The white lights, angels and reunions with deceased loved ones often reported by those who’ve undergone Near Death Experiences are entirely absent from Captain Steven’s experience. Instead we get the Military-Banking-Industrial complex’s version of a Near Death Experience; where Captain Stevens is kept alive by a machine to fight the “War on Terror” and his experiences are otherwise limited to a cold dark chamber.
The implication being that life and consciousness are rooted entirely in the physical world.
This is further reinforced by the fact that Captain Steven’s escape from this oppressive cycle, and into the arms of an attractive woman, is facilitated through another man’s body. Furthermore he escapes not through the spiritual realm but back into the physical world.
In other words: life begins and ends in the physical world, the inference being that there is nothing more. Unless, of course, it’s controlled and supervised by the Military-Industrial-Banking complex.
Here it is worth recalling what esoteric researcher Rudolph Steiner had to say about Satan. Originally known by the ancient Persians as Ahriman, he strove to limit man’s higher evolution by keeping mankind limited to the physical world. He succeeded insofar as the elements in which he thrived were also resident in men. In their most extreme forms like greed, acquisitiveness and rampant overweening materialism, Ahriman is able to contain or at least deplete men’s enthusiasm for spiritual attainment.
Apart from being active in the world of banking, Ahriman is also very much at home in the realm of scientific materialism, where nothing is considered real unless it can be physically quantified. Ahriman is in his element here where natural remedies are anathema and where countless animals are routinely sacrificed in the name of scientific research and the pursuit of corporate profit.
A world where drugs and machines are able to support a life of sorts. Exactly the sort of environment where Captain Colter Stevens broken body is sustained in Source Code.
This is Ahriman’s realm and it’s also a vital part of the world we inhabit too. However, it needs to be seen in perspective and balanced with a deeper spiritual perception.
That viewpoint is entirely absent from Source Code however.
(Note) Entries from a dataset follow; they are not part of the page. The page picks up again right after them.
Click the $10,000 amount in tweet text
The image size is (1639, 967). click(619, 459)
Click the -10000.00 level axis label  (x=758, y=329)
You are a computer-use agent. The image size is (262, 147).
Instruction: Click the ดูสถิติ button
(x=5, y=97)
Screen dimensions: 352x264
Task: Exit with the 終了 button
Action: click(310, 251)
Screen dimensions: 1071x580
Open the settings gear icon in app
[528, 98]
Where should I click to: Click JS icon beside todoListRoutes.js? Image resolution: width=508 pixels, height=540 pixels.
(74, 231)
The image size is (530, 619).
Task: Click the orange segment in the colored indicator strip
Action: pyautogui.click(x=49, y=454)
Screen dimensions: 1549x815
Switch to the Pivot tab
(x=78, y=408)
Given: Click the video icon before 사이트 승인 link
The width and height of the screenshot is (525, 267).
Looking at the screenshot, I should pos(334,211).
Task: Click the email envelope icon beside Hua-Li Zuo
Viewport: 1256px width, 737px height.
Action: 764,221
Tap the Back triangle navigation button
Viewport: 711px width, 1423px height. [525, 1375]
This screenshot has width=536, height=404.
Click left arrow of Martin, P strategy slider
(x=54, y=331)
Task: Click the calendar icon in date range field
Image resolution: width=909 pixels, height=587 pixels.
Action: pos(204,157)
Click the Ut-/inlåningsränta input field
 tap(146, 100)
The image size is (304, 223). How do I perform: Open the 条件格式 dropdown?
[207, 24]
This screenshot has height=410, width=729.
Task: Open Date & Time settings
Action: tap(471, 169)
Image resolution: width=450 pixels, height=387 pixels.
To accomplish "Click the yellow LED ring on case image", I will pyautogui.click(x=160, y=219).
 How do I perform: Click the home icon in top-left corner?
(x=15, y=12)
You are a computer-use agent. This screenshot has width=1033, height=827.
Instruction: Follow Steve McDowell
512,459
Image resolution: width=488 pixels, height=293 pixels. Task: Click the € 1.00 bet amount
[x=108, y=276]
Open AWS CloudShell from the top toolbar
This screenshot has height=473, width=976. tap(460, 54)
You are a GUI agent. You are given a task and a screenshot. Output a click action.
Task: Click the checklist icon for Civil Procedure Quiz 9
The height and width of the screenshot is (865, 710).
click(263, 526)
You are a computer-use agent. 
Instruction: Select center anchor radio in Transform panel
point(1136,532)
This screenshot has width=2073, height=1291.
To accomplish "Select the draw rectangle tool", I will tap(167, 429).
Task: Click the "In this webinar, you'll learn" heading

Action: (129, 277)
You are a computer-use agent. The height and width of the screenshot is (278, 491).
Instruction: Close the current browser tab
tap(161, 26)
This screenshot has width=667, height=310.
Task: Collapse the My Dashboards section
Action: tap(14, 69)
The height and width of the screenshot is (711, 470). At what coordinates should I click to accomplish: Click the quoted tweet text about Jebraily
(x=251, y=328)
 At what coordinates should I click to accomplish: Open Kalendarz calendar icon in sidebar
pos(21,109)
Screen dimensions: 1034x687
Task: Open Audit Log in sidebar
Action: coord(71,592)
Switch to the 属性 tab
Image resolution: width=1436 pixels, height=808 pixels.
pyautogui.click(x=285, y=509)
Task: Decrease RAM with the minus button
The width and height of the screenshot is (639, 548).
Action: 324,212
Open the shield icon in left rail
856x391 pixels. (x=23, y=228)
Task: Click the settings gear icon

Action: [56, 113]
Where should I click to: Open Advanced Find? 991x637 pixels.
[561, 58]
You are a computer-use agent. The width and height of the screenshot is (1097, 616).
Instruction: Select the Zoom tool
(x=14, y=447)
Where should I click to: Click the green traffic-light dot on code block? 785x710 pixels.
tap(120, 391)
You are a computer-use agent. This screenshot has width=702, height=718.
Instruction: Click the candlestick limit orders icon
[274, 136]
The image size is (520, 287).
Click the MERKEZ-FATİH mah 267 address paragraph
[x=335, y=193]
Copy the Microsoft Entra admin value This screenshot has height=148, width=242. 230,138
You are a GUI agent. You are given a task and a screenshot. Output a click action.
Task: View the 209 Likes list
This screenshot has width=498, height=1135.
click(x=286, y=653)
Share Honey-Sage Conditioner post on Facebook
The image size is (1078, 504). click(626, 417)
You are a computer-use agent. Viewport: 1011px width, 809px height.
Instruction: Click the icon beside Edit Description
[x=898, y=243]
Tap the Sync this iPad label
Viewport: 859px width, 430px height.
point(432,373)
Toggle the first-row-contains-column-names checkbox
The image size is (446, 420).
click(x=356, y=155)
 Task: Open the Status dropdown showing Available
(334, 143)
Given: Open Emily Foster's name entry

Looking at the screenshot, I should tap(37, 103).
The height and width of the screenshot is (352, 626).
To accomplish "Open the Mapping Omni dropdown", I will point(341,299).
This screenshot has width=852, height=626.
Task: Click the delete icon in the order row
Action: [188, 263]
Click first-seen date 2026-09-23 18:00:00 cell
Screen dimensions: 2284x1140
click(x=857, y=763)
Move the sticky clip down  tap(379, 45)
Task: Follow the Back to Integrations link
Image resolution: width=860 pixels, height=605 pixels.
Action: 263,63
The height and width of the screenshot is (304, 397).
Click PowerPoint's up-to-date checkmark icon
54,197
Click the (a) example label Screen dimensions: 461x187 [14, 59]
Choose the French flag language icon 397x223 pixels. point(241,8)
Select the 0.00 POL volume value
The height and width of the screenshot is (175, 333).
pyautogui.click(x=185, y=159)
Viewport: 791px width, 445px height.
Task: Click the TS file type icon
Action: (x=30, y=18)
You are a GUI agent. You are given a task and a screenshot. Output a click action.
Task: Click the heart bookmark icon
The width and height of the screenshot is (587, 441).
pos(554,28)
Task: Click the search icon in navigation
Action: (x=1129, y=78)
Instead, we get an afterlife overseen by technocrats waging a “War on Terror”. While Captain Stevens only escapes the war and an oppressive Near Death state after one of the technocrats relents and makes a deal with him.
Again the inference being that there is no God, there are no higher powers, the Military-Industrial-Banking complex’s technocrats are the ones in charge. While those who may oppose them are no more than “terrorists”.
Or as President George Bush once remarked on the eve of the Iraq War: “Either you’re with us … or you are with the enemy”.
So where do you think your loyalty resides?